Zig Zag Café is a craft cocktail bar and restaurant in Seattle, Washington. Established in 1999, the bar is considered one of the best in the United States, helping lead the craft cocktail movement. From 2002 to 2011, noted bartender Murray Stenson worked at Zig Zag Café, and created innovative cocktails as well as reintroduced the pre-Prohibition-era Last Word cocktail to the public and to bars around the world.
Description
Housed in the 1910-built Fix-Madore Building, on Western Avenue, the bar is situated on a hill beneath and behind Pike Place Market,[1][2] along the Pike Street Hill Climb, a partially hidden stairwell leading down to Seattle's piers and Elliott Bay waterfront.[3][4] The building is considered part of Pike Place Market, and is connected to the main market via a footbridge.[5]
Zig Zag is dimly lit.[4] It has tables as well as a dozen barstools, almost always filled by 5 p.m. on nights the bar opens.[6] A small outside patio is situated outside the building as well.[3] The bar is noted for its use of "free-pouring", or making cocktails without the use of jiggers to measure ingredients. This was bartender Murray Stenson's preference, based on decades of experience. As of 2014, the bar still free-pours its drinks, with tasting and tweaking as needed.[7]
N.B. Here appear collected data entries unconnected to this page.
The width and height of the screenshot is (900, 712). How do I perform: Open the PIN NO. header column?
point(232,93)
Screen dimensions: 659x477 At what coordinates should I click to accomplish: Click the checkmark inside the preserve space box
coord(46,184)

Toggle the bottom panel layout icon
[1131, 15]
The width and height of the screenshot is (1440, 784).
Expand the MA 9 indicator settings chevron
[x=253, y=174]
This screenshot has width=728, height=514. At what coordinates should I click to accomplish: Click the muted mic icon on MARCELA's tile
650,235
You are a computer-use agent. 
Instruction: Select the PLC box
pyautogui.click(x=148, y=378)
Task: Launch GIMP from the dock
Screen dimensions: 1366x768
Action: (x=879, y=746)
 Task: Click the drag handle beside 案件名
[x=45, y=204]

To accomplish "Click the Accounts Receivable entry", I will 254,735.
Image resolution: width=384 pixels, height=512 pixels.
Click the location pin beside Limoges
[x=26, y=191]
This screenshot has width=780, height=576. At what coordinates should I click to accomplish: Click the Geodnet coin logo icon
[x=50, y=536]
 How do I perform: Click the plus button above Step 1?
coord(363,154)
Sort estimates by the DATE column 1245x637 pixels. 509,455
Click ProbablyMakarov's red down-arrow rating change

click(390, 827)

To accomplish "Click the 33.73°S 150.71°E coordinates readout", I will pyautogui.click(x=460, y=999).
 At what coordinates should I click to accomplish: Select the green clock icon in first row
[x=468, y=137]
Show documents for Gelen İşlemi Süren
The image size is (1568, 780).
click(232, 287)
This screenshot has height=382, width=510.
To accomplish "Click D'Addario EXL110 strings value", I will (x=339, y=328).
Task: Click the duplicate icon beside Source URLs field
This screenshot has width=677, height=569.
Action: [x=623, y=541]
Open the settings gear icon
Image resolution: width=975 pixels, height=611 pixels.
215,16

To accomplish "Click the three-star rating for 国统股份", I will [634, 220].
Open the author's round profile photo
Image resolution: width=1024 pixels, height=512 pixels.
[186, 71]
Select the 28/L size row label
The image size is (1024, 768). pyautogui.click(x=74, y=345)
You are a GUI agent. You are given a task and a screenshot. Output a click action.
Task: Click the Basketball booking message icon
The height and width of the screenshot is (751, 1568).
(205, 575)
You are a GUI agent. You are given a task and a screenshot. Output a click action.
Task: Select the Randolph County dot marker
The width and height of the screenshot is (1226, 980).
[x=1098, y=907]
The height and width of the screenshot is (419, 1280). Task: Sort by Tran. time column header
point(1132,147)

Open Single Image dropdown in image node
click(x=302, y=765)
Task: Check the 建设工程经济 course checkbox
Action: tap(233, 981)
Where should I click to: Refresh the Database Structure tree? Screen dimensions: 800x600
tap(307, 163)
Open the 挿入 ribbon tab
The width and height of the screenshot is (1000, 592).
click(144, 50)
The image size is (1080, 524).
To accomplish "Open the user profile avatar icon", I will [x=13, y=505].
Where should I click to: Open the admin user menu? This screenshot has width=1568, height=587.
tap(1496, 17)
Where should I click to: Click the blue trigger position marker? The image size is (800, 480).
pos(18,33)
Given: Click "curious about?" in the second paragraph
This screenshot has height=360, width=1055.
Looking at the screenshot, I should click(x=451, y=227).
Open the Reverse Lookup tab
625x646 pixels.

Zig Zag is known for serving the Last Word and the Trident cocktails. The Trident, made of caraway-forward aquavit, the bitter liqueur Cynar, dry Manzanilla sherry, and peach bitters, remains popular.[8] Newer drinks have included the B&R, a blend of rye, Bonal, triple sec, orange and Angostura bitters; the Stiff Handshake cocktail, which has bonded bourbon, dry vermouth, triple sec, Maraschino, and decanter bitters;[9] and Don't Give Up the Ship, which has gin, Dubonnet, Grand Marnier, and Fernet-Branca.[3] The Charm Offensive has Irish whiskey, Jamaican rum, Carpano bianco vermouth, Green Chartreuse, and chocolate bitters, and the Saipan Sling has bourbon, Braulio, sherry, and an orange cordial.[10] The bar also helped popularize the classic cocktail Corn'n'Oil, which includes rum, falernum, lime juice, and Angostura bitters.[11]
History
Zig Zag Café opened in 1999, serving pizza, beer, and wine. The original owners hired Ben Dougherty and Kacy Fitch as bar managers, and to lead the design and build a credible cocktail program.[12][13] Dougherty and Fitch built a following there and recruited bartender Murray Stenson. In July 2002, the pair bought the bar and renovated it. They hired a consulting chef to change Zig Zag's food menu, from pizzas and calzones to a more complex menu.[13]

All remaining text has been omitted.